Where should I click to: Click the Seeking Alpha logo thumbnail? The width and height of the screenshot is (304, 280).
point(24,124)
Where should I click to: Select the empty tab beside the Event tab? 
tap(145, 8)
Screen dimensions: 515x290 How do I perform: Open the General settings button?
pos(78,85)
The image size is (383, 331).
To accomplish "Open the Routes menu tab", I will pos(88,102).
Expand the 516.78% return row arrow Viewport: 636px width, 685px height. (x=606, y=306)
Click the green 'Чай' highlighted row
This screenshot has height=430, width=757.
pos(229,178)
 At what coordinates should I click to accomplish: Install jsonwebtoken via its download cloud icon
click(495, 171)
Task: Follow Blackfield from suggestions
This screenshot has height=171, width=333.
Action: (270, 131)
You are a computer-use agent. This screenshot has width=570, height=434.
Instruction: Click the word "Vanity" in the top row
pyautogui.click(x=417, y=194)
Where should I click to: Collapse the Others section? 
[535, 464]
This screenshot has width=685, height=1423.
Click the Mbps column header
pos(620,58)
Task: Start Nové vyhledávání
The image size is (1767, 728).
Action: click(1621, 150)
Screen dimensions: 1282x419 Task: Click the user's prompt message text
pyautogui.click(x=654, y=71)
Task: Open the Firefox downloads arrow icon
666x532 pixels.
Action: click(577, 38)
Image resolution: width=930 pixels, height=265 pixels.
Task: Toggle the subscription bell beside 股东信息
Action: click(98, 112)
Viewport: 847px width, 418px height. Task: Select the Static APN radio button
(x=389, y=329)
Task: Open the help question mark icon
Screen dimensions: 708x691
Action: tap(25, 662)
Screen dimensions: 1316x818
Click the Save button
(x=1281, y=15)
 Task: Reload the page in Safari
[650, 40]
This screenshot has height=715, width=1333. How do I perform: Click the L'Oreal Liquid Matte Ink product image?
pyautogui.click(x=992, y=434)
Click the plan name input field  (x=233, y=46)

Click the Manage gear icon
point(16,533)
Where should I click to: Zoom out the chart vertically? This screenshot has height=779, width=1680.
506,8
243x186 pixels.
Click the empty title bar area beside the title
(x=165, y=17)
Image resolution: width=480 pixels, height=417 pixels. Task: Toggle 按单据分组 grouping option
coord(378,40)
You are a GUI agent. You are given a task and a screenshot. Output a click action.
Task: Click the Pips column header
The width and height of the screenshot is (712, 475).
++++
PROBLEM: Copy every one of the rows above exactly as they appear, line for line.

ANSWER TO THIS TASK:
Where should I click to: Click the Seeking Alpha logo thumbnail? The width and height of the screenshot is (304, 280).
point(24,124)
Where should I click to: Select the empty tab beside the Event tab? 
tap(145, 8)
Screen dimensions: 515x290 How do I perform: Open the General settings button?
pos(78,85)
The image size is (383, 331).
To accomplish "Open the Routes menu tab", I will pos(88,102).
Expand the 516.78% return row arrow Viewport: 636px width, 685px height. (x=606, y=306)
Click the green 'Чай' highlighted row
This screenshot has height=430, width=757.
pos(229,178)
 At what coordinates should I click to accomplish: Install jsonwebtoken via its download cloud icon
click(495, 171)
Task: Follow Blackfield from suggestions
This screenshot has height=171, width=333.
Action: (270, 131)
You are a computer-use agent. This screenshot has width=570, height=434.
Instruction: Click the word "Vanity" in the top row
pyautogui.click(x=417, y=194)
Where should I click to: Collapse the Others section? 
[535, 464]
This screenshot has width=685, height=1423.
Click the Mbps column header
pos(620,58)
Task: Start Nové vyhledávání
The image size is (1767, 728).
Action: click(1621, 150)
Screen dimensions: 1282x419 Task: Click the user's prompt message text
pyautogui.click(x=654, y=71)
Task: Open the Firefox downloads arrow icon
666x532 pixels.
Action: click(577, 38)
Image resolution: width=930 pixels, height=265 pixels.
Task: Toggle the subscription bell beside 股东信息
Action: click(98, 112)
Viewport: 847px width, 418px height. Task: Select the Static APN radio button
(x=389, y=329)
Task: Open the help question mark icon
Screen dimensions: 708x691
Action: tap(25, 662)
Screen dimensions: 1316x818
Click the Save button
(x=1281, y=15)
 Task: Reload the page in Safari
[650, 40]
This screenshot has height=715, width=1333. How do I perform: Click the L'Oreal Liquid Matte Ink product image?
pyautogui.click(x=992, y=434)
Click the plan name input field  (x=233, y=46)

Click the Manage gear icon
point(16,533)
Where should I click to: Zoom out the chart vertically? This screenshot has height=779, width=1680.
506,8
243x186 pixels.
Click the empty title bar area beside the title
(x=165, y=17)
Image resolution: width=480 pixels, height=417 pixels. Task: Toggle 按单据分组 grouping option
coord(378,40)
You are a GUI agent. You are given a task and a screenshot. Output a click action.
Task: Click the Pips column header
The width and height of the screenshot is (712, 475).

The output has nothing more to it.